What is needed: Reproduce the listing from the line with "will (x=1034, y=139)." up to and including the final line of the listing, substituting "Incident" for "Escalation" and leaving all else unaltered.

Material provided:

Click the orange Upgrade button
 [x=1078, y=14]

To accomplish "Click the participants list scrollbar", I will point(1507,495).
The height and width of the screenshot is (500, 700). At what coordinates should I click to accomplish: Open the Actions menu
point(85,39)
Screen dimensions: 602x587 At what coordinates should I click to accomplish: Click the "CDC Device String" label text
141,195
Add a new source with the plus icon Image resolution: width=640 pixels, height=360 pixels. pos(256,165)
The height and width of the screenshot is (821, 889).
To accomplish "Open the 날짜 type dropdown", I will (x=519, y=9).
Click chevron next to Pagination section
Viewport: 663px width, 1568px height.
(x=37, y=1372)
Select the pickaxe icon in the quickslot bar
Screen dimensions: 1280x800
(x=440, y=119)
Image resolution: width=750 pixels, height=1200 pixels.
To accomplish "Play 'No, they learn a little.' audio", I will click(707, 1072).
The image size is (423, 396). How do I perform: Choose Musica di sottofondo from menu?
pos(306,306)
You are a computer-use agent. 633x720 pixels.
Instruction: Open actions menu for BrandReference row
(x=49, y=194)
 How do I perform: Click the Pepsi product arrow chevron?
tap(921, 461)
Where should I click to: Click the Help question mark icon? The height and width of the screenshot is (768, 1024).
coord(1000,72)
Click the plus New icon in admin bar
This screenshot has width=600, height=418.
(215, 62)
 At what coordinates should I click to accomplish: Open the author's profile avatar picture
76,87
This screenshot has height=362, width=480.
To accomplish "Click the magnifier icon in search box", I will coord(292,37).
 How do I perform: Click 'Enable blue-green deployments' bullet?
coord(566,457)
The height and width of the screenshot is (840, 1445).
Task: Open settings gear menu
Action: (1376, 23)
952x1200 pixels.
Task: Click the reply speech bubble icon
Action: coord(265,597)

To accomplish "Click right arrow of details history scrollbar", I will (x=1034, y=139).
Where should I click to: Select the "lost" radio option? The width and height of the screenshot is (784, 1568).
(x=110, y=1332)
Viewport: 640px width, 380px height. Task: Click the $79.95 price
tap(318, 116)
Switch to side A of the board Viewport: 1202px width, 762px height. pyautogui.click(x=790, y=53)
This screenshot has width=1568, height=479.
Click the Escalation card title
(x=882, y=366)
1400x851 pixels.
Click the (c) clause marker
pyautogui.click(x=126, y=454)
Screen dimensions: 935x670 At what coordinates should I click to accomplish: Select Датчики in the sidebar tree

Answer to this exercise:
To accomplish "Click right arrow of details history scrollbar", I will (x=1034, y=139).
Where should I click to: Select the "lost" radio option? The width and height of the screenshot is (784, 1568).
(x=110, y=1332)
Viewport: 640px width, 380px height. Task: Click the $79.95 price
tap(318, 116)
Switch to side A of the board Viewport: 1202px width, 762px height. pyautogui.click(x=790, y=53)
This screenshot has width=1568, height=479.
Click the Incident card title
(x=882, y=366)
1400x851 pixels.
Click the (c) clause marker
pyautogui.click(x=126, y=454)
Screen dimensions: 935x670 At what coordinates should I click to accomplish: Select Датчики in the sidebar tree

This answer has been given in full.